アトキンソンの著作の日本語訳が誤解を招いているようだ。正しくは、「 日本の名目時間当たり労働生産性は低い」となる。正しく表現すると、印象が大きく変わってくる。

人口減少下において、生産性の低い中小企業を温存していることは生産性低下の要因ではない。

「人口減少下において」は、2008年から日本の人口は減少しているので、Believe

生産性の低い中小企業を温存しているの「温存」は、2009年から2016年の7年間で421万社から358万社に63万社減、直近2年では、381万社から358万社まで23万社が減少しており、温存はされていない。よってDout

人口減少下でも人口増加中でも、名目時間あたり労働生産性は人口増減の影響をうけない。
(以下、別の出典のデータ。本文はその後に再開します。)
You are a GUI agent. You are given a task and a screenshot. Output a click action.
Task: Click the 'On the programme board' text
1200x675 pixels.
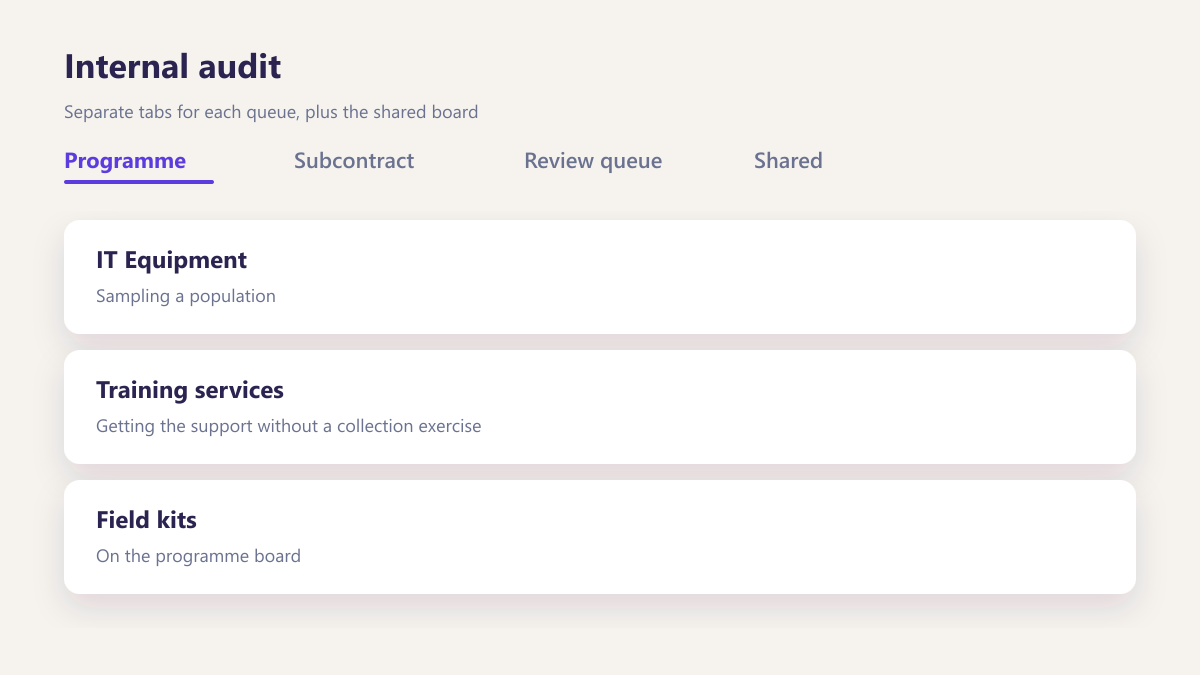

よってDout

アトキンスの主張を正しく表現すると、日本の名目時間当たり労働生産性が低いのは、中小企業が要因であるとなる。

一般論として、規模の経済と労働装備率を考えれば大企業より中小企業のほうが名目時間当たり労働生産性が低いのも理解できるが、これも先に述べたとおり、 規模が大きくても生産性が低い企業もあれば、高い企業もあり、 規模が小さくても生産性が高い企業もある。「全ての中小企業」の生産性が低いわけではない。

アトキンスの言葉を著作にあるまま受け止めると、いくつかの事例を無理やり一般化した奇妙な「生産性の低い中小企業を温存している 」仮説が出来上がってしまうことに注意したい。

② 廃業もしくは合併、統合により中小企業の数を減らすため、最低賃金を大幅に引き上げるべきである を検証

廃業もしくは合併、統合により中小企業の数を減らすことは目的にならない

「廃業もしくは合併、統合により中小企業の数を減らすため」は、手段であり、言葉だけなぞると目的が中小企業の減少になる。正しくは、「名目時間当たり労働生産性を高めるため」である。よってDout

最低賃金を引き上げると名目時間当たり労働生産性が高まるには因果関係がない

「名目時間当たり労働生産性を高めるため」「最低賃金を大幅に引き上げるべき」は、ロジカルシンキングで検証する。「最低賃金を引き上げる」と「名目時間当たり労働生産性が高まる」には、直接の因果関係がない。名目時間当たり労働生産性を直接的に引き上げる活動要因は、業務改善とマネジメント、設備投資である。よってDout

最低賃金を大幅に引き上げると求職者が増えるだけ

最低賃金の大幅な引き上げは雇用に負の影響を与え、雇用を減少させるというのが最近の論調である。

米国では、最低賃金の雇用への影響を中心に過去数十年間にわたり研究が蓄積されてきた。
コンセンサスは未だに得られていないが、負の影響を与えると結論づけた研究が多いという状況にある。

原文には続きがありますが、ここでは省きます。